I don’t frequently make predictions by looking at a calendar and saying, we're going to have a treatment or a vaccine by this particular date. That’s because as a physician scientist, I understand how uncertain our future is when it comes to finding something that's safe and effective and that will be available to all. We’re seeing a lot of resources being deployed to making a vaccine. In fact, the coronavirus vaccine tracker from The New York Times shows more than 100 preclinical vaccines, with nine in phase three studies.
Right now Vanderbilt is participating in one major vaccine trial. (Read more about the trial here.) It will take time to see results, then that data has to be examined carefully by data safety monitoring boards. So, optimistically, I think we will be into 2021 before we can decide if the vaccines now in phase three studies are ready for prime time. If those trials are successful, the next stage is FDA approval. Then there has to be a clear path to manufacturing them at scale, a way to identify who should get the vaccines first and a plan for how they will be distributed. There's a lot that needs to be worked out, so I'm reluctant to say we'll have a vaccine by January 1st, or one by this time next year. But I'm not reluctant to say that I'm very enthusiastic that we will have a vaccine, and I'm excited to see all the candidates coming down the pipeline.
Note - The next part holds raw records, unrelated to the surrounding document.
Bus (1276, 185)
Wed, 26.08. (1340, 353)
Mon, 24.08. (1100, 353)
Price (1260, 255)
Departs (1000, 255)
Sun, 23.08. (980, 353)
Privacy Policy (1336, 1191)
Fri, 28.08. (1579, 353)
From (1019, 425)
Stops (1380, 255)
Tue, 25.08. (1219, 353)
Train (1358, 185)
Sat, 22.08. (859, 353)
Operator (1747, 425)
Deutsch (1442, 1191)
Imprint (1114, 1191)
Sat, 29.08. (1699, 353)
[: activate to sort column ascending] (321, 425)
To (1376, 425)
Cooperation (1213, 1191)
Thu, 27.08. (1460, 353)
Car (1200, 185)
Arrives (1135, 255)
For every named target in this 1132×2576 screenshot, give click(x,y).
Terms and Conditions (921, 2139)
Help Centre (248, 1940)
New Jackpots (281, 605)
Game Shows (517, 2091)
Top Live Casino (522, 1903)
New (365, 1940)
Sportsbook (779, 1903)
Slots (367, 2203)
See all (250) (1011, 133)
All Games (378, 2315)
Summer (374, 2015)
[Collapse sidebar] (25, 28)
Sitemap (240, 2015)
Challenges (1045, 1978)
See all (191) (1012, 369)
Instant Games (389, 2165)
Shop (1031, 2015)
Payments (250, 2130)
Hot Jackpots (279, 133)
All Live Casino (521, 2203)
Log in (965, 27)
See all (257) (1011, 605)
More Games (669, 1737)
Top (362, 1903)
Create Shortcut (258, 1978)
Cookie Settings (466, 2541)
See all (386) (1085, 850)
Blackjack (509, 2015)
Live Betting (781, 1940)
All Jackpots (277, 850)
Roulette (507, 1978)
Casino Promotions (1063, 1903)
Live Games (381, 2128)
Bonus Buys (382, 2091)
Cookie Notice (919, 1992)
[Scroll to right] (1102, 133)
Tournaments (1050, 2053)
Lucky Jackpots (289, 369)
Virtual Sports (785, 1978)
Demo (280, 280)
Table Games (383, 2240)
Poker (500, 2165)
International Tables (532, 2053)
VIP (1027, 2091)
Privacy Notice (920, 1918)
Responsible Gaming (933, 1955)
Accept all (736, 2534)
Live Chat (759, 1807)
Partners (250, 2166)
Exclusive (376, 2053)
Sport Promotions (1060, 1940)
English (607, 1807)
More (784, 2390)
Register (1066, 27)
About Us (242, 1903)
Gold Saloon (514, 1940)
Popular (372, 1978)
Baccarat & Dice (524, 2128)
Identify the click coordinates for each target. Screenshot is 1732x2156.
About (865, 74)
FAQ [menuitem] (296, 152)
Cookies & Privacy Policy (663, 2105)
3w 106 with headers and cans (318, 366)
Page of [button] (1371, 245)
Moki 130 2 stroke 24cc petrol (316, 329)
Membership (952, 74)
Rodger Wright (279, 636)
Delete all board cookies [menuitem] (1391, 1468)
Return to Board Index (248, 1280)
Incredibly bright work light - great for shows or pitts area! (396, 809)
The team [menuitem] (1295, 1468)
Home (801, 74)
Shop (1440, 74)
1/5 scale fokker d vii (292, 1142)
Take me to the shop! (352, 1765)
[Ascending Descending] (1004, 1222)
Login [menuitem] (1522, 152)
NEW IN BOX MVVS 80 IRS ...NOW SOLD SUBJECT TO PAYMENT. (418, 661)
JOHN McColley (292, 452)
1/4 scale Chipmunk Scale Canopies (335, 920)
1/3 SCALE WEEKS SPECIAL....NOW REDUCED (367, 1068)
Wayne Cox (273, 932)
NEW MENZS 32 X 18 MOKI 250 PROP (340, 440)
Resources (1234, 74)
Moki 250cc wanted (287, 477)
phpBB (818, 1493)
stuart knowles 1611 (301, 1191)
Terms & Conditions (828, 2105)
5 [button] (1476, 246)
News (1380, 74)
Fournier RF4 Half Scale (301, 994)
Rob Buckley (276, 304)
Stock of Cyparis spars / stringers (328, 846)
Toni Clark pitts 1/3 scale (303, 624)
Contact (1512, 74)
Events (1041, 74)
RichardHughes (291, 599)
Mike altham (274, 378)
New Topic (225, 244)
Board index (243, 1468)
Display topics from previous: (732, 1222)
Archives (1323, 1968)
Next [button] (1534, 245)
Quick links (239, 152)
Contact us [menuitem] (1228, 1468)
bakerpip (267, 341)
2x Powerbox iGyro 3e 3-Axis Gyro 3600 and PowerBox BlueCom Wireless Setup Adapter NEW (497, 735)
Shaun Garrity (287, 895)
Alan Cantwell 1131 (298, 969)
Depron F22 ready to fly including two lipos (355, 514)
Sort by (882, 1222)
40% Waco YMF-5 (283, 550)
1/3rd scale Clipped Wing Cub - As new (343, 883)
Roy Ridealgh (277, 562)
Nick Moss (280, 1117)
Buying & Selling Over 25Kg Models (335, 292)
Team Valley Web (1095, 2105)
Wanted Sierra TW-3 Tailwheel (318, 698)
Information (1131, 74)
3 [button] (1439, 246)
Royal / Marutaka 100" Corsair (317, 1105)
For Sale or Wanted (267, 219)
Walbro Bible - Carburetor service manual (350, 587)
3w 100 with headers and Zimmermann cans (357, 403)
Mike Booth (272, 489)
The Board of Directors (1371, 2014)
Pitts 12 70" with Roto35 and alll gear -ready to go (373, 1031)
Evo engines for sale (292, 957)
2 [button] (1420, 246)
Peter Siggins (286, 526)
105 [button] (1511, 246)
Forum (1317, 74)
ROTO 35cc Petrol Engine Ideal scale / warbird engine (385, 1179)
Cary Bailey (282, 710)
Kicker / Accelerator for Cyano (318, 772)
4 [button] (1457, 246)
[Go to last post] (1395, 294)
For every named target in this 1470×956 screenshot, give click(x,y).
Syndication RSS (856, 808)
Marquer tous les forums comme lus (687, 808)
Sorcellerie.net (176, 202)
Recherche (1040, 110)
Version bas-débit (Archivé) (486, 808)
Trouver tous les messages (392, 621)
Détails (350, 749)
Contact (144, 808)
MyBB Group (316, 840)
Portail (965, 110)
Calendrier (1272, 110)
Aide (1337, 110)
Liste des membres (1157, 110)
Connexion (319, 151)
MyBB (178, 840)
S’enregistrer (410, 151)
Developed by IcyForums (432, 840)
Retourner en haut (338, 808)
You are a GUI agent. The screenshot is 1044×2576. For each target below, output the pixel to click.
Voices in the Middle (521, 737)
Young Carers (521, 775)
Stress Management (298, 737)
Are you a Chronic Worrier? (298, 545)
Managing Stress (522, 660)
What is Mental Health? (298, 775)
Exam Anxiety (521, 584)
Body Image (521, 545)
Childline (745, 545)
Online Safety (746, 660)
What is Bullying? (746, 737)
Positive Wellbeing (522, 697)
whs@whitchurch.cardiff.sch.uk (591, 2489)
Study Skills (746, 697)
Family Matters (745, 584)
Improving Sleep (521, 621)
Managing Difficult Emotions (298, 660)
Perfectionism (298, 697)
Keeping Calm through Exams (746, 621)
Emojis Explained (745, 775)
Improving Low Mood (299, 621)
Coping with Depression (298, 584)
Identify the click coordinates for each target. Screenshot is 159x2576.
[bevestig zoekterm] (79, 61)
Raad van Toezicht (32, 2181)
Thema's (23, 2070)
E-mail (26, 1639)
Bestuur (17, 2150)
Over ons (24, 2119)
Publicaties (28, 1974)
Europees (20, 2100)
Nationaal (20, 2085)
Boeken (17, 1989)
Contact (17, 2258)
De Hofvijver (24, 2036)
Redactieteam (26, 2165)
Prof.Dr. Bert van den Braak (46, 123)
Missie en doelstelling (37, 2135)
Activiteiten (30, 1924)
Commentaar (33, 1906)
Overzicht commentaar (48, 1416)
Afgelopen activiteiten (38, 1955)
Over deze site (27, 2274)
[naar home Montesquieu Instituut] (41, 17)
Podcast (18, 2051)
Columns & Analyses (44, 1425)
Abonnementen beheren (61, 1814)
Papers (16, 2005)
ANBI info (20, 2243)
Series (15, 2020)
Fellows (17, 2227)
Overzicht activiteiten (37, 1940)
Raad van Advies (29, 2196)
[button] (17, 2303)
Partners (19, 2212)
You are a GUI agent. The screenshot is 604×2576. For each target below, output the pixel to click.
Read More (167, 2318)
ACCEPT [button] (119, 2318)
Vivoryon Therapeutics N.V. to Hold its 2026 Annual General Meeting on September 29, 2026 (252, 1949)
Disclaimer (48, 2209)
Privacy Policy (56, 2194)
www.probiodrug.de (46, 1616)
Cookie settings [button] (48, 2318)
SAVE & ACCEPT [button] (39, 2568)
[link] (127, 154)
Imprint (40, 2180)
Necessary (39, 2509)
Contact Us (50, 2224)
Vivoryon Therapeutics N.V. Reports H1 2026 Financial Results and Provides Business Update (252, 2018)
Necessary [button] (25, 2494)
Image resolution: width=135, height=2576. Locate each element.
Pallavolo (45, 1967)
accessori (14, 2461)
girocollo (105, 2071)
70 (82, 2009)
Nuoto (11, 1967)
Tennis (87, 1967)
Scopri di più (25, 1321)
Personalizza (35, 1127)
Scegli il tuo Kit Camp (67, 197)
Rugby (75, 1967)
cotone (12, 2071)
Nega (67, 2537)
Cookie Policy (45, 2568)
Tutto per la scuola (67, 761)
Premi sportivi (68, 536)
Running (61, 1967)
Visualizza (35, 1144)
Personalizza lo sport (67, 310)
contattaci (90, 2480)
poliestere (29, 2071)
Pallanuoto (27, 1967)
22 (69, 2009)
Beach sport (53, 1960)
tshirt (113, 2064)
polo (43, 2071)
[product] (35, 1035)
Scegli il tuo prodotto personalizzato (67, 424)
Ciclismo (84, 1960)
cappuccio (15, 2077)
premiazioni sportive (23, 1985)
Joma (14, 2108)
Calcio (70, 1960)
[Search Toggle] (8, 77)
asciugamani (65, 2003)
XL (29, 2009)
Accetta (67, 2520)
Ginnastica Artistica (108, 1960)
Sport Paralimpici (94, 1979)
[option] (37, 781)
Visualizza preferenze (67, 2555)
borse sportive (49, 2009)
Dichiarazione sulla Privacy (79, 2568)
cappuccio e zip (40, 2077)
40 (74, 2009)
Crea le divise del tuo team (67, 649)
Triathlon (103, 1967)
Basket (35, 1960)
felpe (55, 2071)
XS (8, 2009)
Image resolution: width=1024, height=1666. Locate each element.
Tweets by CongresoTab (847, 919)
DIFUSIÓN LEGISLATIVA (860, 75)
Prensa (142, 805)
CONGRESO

Why do you think so many vaccines are in the pipeline? Is it normal to have that many possible vaccines for a virus or is that unique to COVID-19?
Yes, it is unprecedented to have so many vaccine candidates working their way through pipeline, but that’s what happens when you have a global pandemic and money and resources are being poured into curing it. There's motivation around not only helping people, but also motivation to do something high impact like save the planet! Normally vaccine development takes a long time in part because you have to search for investors and raise capital between each phase. Those bottlenecks don't exist right now. Yes, there are over 100 ideas in the works, but most of them are early in preclinical trials. But that we’ve gotten this close in just eight months is remarkable.
Until we have new treatments or new vaccines, people need to continue to do the fundamental things that keep us all safe and understand that every individual person's sacrifices make a huge difference. And that's the most protective weapon we have right now.